Pulmonary exacerbation due to colistin-resistant Stenotrophomonas maltophilia in a Bulgarian cystic fibrosis patient.

In patients with cystic fibrosis (CF) lung damage secondary to chronic infection is the main cause of death. Treatment of lung disease to reduce the impact of infection, inflammation and subsequent lung injury is therefore of major importance. As Pseudomonas aeruginosa is the dominant pathogen in CF patients it has been the major target of all treatment strategies, possible antibiotic regimens and recommendations for years. More sophisticated antibiotic therapies introduced over the last decades have helped to improve the prognosis in cystic fibrosis, but then new multidrug-resistant pathogens emerged. We present a case of cystic fibrosis in a 16-year-old boy with pulmonary exacerbation due to colistin-resistant Stenotrophomonas maltophilia. This case raises some interesting questions regarding the antibiotic policy and treatment options in our country for patients with CF and multidrug-resistant strains.
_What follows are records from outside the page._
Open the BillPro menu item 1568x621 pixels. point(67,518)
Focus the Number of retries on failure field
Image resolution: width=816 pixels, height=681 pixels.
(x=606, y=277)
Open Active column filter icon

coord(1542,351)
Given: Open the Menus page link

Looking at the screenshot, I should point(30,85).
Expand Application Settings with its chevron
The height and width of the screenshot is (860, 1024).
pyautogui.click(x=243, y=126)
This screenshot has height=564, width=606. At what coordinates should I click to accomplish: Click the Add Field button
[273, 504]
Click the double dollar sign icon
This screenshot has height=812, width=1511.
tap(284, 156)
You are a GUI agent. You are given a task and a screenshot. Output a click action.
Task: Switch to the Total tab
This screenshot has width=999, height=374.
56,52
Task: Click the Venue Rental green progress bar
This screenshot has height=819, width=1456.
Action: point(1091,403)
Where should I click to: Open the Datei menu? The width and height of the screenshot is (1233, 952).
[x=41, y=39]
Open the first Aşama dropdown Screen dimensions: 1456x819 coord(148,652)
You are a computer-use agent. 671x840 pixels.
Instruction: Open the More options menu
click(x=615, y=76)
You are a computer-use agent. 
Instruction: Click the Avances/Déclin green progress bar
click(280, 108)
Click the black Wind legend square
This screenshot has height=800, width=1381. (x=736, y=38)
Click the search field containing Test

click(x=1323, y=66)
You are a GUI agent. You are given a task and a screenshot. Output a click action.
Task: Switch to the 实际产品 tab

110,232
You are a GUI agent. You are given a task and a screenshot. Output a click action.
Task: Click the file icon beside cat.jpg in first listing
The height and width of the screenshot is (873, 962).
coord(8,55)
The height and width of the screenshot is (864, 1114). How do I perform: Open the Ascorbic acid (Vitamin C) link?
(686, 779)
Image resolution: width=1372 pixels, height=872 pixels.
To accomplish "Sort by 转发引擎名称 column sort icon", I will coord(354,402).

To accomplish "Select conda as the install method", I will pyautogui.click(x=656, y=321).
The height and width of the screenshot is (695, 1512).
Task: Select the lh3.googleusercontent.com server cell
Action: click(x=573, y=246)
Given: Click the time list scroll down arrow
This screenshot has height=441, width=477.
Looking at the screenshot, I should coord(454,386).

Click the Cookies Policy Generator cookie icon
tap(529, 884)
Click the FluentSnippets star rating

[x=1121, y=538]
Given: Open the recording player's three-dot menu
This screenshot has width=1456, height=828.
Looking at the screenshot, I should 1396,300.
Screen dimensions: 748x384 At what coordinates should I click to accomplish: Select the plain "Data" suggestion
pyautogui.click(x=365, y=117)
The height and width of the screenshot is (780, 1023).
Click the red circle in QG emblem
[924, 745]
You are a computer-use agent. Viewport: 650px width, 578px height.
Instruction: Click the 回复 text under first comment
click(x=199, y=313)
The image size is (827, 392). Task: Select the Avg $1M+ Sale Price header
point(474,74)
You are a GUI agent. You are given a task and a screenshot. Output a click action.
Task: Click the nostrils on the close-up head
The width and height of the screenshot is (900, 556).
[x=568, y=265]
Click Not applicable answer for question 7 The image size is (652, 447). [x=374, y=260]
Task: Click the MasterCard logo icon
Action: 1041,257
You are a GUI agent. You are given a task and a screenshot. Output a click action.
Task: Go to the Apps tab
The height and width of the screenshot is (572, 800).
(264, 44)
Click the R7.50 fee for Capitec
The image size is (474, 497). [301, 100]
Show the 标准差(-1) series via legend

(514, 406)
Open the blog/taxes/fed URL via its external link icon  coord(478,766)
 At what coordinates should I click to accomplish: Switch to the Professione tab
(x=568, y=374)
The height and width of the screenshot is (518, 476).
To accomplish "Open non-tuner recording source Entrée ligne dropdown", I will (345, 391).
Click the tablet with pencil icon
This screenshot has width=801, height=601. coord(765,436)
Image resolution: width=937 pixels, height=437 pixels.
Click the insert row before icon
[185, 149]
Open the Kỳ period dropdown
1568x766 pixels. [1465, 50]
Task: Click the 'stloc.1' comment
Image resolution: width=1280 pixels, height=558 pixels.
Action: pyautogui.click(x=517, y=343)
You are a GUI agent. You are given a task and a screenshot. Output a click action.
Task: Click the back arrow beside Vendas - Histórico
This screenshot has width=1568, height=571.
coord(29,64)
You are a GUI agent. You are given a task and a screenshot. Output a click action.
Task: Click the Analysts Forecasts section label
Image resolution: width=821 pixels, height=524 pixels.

Colistin is used at present in Bulgaria as a strategic last option for the CF patients but with the advent of new more drug-resistant strains therapeutic approach should change - for instance, there should be restrictions imposed on the use of levofloxacin and trimethoprim/sulfamethoxazole which are regarded as "cheap and not so potent" antibiotics suitable for any infection and use them only in strict dependence on the respective culture results.